# Page extract start
The Great Derangement - Matt Taibbi [4]
I was struck particularly by a meeting of 9/11 Truthers in Austin, Texas, in which a “discussion” of what to do about the conspiracy in Washington devolved into a speech-making session. A group of twenty-five to thirty Truthers filed into a little church on the outskirts of town and, led by a breezy, est-counselorish moderator who enforced tolerance for the viewpoints of all, each participant got up and offered his or her own individual angry theory about the nature of the conspiracy. Some blamed the royals, others the bankers, others the Trilateral Commission, all blamed decades of Bush family iniquity, and one woman even talked about a conspiracy to hide the discovery of alien technologies at Area 51; everyone made his or her speech, and then the meeting was over with nothing accomplished except a decision to have another meeting.
Having seen all this, what I ended up trying to do in this book was describe the whole outline of the problem. Much of the book focuses on the insider game in Washington, from the corrupt response to Hurricane Katrina to both parties’ absurdly transparent attempts to deflect popular opposition to the Iraq war. At the same time I tried to describe the response to this nonfunctioning government across the country, on both the right and the left. What I hope comes through is that the corruption of the system certainly has had consequences in the population, inspiring a nearly appropriate amount of popular disgust and rage, with voters keenly understanding on some level anyway the depth of their betrayal. But the form of the public response turns out to be a grotesquerie.
# Page extract end
# Provided material start
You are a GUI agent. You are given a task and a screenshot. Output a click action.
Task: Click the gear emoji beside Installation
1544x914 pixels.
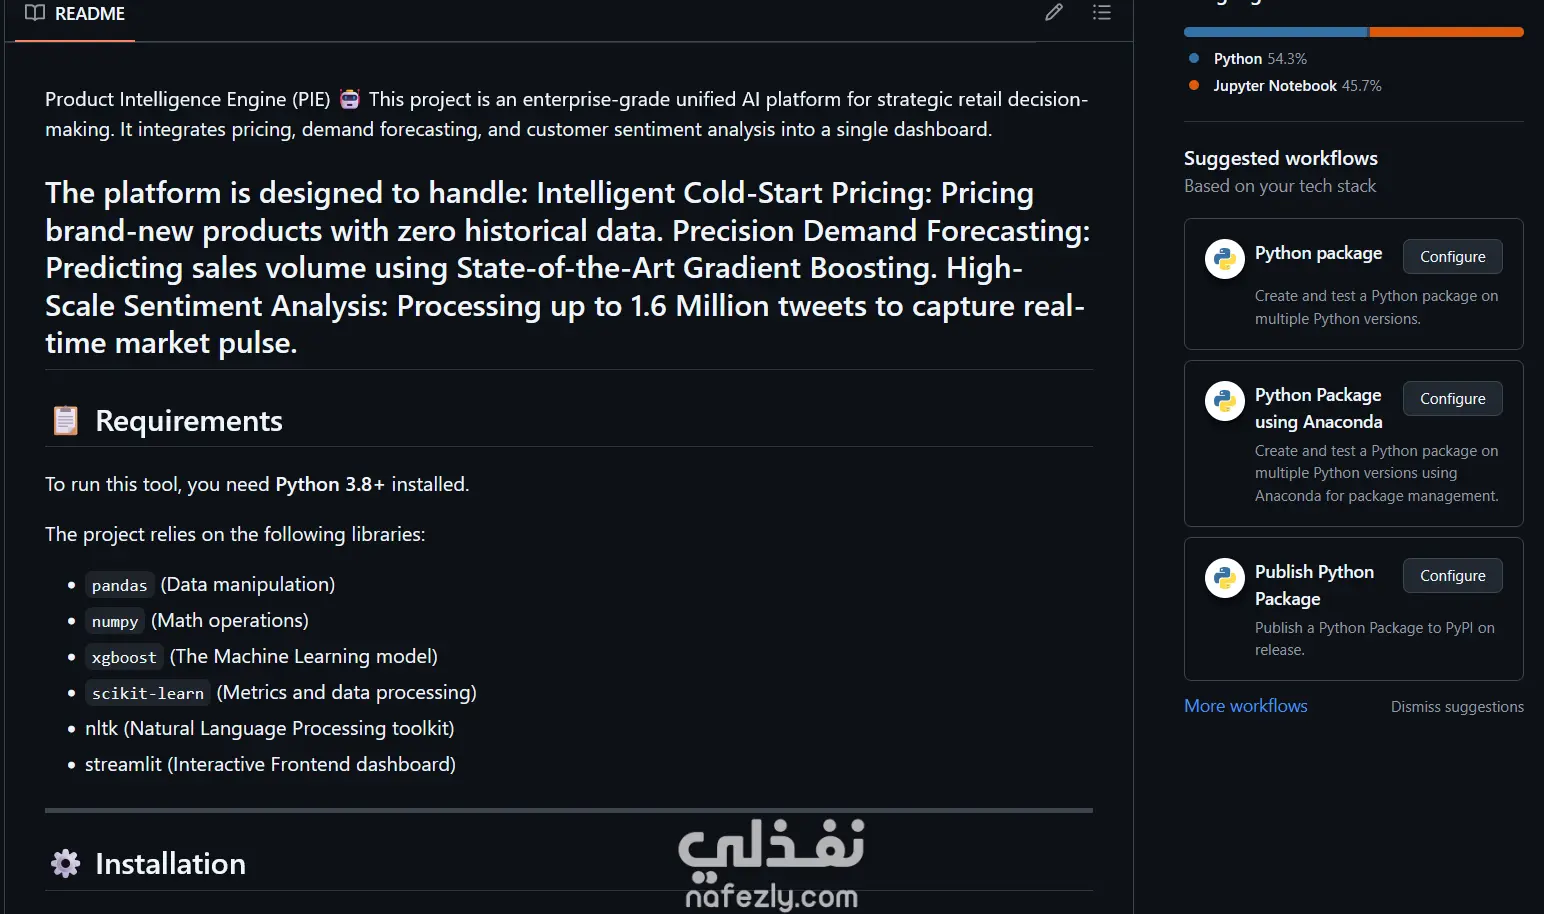click(x=66, y=864)
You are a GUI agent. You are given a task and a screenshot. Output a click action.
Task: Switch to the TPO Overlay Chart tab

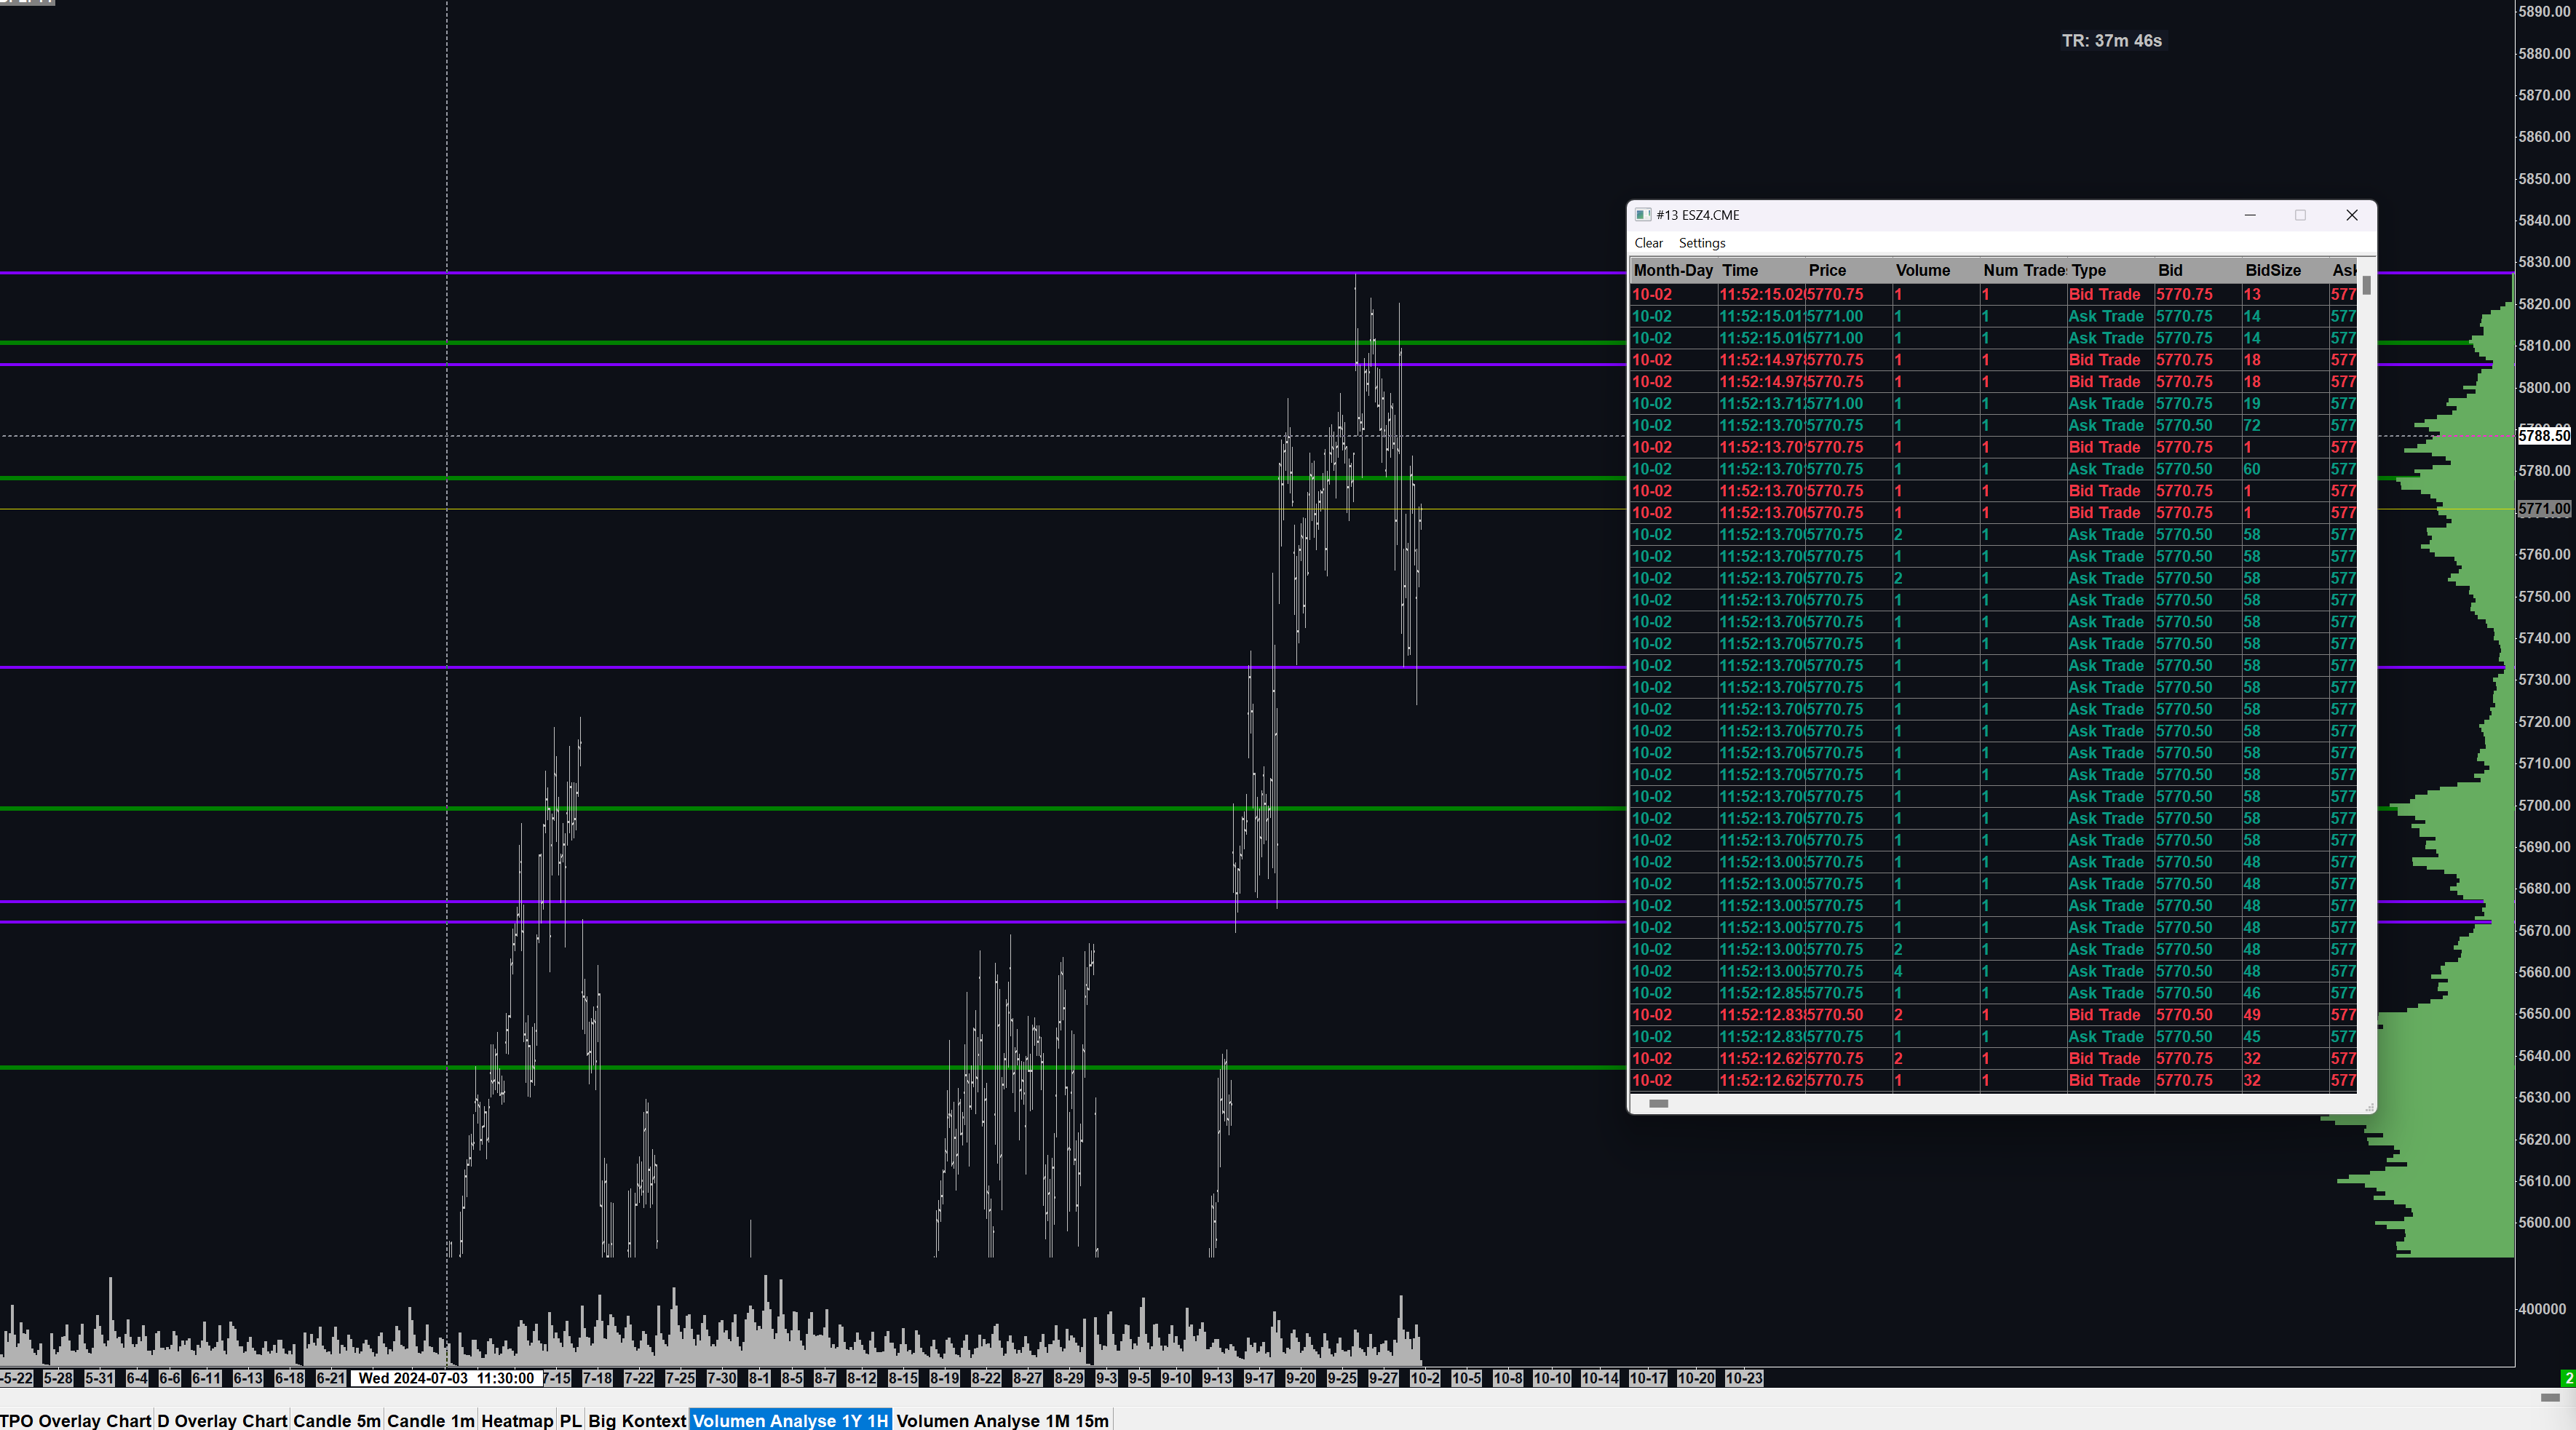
# Provided material end
• Required tasks:
1. In the book excerpt, where did the Austin meeting of 9/11 Truthers take place?
2. According to the book excerpt, what produced the popular disgust and rage the author describes?
3. Continue the book excerpt from its last sentence.
The records are unrelated material and have no connection to the book excerpt.

• Answers for this exercise:
1. In a little church on the outskirts of town.

2. The corruption of the system produced it. Voters understood, at least on some level, how deeply they had been betrayed, and that understanding inspired a nearly appropriate amount of disgust and rage.

3.
It turns out that we’ve been split up and atomized for so long that real grassroots politics isn’t really possible; we don’t respond to problems as communities but as demographics. In the same way that we shop for cars and choose television programs, we pick our means of political protest. We scan the media landscape for the thing that appeals to us and we buy into it. That it is the same media landscape these new dissidents often reject as a false and misleading tableau dominated by corrupt interests turns out not to be problematic for many. In some cases, like that of those Christians I spent time with in San Antonio, the trusted new figure, a preacher named John Hagee, turns out to be every bit the establishment Washington insider these would-be religious revolutionaries think they’re fleeing from. In other cases, like that of the 9/11 Truthers, the radical canonical revolutionary tracts end up including thoroughly commerical mainstream entertainments like V for Vendetta and The Matrix (at different times I would hear both radical conservatives and liberals describe their political awakenings using the phrase “taking the red pill”).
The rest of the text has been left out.